**What you have to do**
Return the material below word for word, from the line containing "Click the Subscribers column header" through the line containing "(x=363, y=525)", with both of those lines included.

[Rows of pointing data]

★ ★ ★ ★ ★ ★ ★

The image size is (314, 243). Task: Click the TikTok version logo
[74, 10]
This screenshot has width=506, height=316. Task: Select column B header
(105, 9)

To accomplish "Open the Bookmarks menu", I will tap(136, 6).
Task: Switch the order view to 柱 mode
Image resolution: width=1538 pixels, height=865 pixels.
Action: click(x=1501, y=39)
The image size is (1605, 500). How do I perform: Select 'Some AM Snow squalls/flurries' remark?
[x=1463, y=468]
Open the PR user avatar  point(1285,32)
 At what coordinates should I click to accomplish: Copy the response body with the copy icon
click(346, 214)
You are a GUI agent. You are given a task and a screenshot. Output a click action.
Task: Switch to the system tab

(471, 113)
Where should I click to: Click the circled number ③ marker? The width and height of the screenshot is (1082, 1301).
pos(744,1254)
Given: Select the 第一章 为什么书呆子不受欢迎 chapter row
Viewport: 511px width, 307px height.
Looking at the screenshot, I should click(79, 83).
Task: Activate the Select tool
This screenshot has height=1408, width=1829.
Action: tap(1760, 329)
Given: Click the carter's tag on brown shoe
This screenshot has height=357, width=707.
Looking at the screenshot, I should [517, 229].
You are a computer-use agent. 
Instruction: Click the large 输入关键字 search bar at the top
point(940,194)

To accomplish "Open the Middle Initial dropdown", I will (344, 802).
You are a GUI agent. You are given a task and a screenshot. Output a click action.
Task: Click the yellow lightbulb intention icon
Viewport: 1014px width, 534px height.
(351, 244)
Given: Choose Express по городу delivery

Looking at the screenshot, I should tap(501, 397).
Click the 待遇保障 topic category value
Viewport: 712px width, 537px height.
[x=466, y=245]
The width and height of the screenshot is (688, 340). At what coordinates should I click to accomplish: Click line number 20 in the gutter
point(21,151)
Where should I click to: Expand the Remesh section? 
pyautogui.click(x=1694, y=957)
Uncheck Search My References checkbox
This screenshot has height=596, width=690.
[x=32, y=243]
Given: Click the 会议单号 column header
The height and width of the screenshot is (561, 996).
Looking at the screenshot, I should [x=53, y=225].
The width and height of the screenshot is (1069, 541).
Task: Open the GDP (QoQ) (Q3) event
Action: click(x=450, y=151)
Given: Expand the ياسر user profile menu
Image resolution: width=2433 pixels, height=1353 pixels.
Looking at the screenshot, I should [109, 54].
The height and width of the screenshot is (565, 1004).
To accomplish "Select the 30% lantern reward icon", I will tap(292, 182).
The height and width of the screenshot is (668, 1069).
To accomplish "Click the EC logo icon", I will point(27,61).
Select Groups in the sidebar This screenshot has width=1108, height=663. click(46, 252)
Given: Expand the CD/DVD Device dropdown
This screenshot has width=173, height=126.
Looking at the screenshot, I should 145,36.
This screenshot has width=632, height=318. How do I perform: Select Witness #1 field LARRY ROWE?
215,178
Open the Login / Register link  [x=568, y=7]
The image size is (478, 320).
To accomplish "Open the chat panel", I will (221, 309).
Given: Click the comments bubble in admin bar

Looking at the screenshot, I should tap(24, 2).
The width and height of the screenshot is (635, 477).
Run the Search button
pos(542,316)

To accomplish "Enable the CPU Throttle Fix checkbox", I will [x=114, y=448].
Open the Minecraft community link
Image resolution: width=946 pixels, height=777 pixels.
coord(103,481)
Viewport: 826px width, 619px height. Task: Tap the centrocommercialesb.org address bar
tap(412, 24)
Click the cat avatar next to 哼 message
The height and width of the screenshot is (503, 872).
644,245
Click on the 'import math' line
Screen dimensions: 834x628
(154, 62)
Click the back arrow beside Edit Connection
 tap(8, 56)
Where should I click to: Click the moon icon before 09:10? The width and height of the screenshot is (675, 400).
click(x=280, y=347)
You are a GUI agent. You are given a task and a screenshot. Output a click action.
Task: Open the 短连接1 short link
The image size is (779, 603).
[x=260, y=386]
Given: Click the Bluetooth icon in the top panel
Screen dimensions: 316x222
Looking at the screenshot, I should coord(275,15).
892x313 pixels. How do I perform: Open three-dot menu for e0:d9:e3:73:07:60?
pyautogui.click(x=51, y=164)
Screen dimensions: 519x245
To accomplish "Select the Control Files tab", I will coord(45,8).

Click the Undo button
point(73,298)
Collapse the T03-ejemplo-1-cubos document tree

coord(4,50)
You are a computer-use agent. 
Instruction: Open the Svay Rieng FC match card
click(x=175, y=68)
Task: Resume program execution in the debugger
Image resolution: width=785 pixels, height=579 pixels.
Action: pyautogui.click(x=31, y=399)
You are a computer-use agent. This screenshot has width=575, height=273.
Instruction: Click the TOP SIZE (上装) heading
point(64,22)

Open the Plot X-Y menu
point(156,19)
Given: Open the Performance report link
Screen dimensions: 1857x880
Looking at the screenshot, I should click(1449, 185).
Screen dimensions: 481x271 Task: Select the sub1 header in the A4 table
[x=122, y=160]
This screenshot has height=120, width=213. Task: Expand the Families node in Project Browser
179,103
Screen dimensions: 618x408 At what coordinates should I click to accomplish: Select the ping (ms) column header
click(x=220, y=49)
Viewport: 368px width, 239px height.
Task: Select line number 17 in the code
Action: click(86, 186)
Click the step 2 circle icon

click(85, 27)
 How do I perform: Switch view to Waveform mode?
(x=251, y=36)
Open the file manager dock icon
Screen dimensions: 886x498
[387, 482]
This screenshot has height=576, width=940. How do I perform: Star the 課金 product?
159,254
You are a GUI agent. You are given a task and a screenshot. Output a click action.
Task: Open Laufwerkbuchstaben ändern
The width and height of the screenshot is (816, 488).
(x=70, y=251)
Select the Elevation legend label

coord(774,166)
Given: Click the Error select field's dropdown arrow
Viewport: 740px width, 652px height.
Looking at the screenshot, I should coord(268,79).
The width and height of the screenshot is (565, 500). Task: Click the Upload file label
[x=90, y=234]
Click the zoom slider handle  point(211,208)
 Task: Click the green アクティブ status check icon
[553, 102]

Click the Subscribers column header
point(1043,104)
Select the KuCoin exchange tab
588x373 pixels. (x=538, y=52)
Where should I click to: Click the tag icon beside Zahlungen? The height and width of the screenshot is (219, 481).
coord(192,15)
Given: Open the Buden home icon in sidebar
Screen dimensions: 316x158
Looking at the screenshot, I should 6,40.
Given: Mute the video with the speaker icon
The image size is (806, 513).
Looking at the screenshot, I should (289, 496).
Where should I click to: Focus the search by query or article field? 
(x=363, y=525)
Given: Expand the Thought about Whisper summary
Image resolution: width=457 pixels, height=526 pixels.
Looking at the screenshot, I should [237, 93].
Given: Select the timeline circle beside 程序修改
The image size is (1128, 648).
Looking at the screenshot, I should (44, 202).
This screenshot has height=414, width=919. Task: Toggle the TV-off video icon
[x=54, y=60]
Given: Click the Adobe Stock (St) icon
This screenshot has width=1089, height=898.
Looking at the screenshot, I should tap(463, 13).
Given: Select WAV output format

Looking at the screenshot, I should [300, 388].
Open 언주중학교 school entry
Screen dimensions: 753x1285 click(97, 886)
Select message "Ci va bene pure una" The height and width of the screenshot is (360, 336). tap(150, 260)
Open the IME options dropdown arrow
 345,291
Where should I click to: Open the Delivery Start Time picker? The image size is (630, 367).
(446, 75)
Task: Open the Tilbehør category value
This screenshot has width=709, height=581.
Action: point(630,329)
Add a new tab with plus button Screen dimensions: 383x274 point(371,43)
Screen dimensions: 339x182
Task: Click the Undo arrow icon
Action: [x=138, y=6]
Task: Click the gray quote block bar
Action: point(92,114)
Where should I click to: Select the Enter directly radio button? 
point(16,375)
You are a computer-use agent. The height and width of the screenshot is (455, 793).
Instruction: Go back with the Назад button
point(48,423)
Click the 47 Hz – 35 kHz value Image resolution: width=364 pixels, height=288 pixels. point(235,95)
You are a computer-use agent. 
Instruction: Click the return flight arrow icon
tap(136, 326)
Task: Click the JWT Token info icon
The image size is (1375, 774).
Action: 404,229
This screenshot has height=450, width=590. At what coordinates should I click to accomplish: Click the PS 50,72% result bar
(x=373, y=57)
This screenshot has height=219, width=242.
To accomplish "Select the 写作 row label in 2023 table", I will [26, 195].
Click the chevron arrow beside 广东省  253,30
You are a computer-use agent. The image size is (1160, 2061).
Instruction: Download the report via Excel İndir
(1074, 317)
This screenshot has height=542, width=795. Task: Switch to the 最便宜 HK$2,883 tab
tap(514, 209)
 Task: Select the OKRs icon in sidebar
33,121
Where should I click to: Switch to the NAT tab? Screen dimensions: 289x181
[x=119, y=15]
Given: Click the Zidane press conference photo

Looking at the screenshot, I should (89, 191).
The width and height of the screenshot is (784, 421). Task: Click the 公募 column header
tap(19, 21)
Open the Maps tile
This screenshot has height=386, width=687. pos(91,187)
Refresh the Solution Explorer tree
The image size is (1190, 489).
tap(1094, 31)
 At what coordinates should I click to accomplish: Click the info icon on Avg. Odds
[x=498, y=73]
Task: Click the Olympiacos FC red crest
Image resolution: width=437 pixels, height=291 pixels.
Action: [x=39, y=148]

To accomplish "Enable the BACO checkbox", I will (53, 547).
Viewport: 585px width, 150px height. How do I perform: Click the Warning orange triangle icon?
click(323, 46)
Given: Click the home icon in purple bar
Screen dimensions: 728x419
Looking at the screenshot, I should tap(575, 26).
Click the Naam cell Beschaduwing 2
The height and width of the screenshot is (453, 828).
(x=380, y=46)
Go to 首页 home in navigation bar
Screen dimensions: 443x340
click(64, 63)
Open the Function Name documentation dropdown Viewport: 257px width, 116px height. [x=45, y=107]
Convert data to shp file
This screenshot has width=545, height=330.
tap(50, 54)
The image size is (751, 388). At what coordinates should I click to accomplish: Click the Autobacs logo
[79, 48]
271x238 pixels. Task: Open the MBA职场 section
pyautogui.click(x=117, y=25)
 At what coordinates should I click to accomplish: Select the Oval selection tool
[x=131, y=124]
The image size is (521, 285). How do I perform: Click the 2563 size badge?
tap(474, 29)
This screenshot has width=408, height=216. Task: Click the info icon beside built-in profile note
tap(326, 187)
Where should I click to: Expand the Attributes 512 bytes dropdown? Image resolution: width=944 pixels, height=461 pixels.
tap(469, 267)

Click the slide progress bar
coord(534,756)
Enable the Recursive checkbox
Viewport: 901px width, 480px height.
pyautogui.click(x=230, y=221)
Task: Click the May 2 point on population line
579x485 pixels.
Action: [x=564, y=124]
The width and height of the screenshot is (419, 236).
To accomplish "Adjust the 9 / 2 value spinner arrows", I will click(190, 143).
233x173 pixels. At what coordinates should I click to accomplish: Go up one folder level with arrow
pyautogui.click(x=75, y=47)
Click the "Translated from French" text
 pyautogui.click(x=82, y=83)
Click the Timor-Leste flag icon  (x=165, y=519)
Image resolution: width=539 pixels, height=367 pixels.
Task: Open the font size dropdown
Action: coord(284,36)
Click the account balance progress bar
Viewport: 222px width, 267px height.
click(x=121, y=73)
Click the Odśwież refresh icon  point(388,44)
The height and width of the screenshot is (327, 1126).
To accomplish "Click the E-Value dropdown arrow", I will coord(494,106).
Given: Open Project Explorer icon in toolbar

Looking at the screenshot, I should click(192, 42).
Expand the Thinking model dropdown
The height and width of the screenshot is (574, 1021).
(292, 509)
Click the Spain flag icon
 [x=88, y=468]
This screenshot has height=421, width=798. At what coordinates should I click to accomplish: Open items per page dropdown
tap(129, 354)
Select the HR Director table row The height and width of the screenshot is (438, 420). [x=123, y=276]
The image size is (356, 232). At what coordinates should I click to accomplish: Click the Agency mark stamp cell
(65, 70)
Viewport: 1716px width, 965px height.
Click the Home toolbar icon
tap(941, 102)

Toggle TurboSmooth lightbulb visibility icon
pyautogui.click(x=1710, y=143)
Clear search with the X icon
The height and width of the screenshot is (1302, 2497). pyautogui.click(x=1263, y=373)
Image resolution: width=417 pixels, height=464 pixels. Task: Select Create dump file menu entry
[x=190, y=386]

★ ★ ★ ★ ★ ★ ★

**Reply to the exercise**
Click the Subscribers column header
point(1043,104)
Select the KuCoin exchange tab
588x373 pixels. (x=538, y=52)
Where should I click to: Click the tag icon beside Zahlungen? The height and width of the screenshot is (219, 481).
coord(192,15)
Given: Open the Buden home icon in sidebar
Screen dimensions: 316x158
Looking at the screenshot, I should 6,40.
Given: Mute the video with the speaker icon
The image size is (806, 513).
Looking at the screenshot, I should (289, 496).
Where should I click to: Focus the search by query or article field? 
(x=363, y=525)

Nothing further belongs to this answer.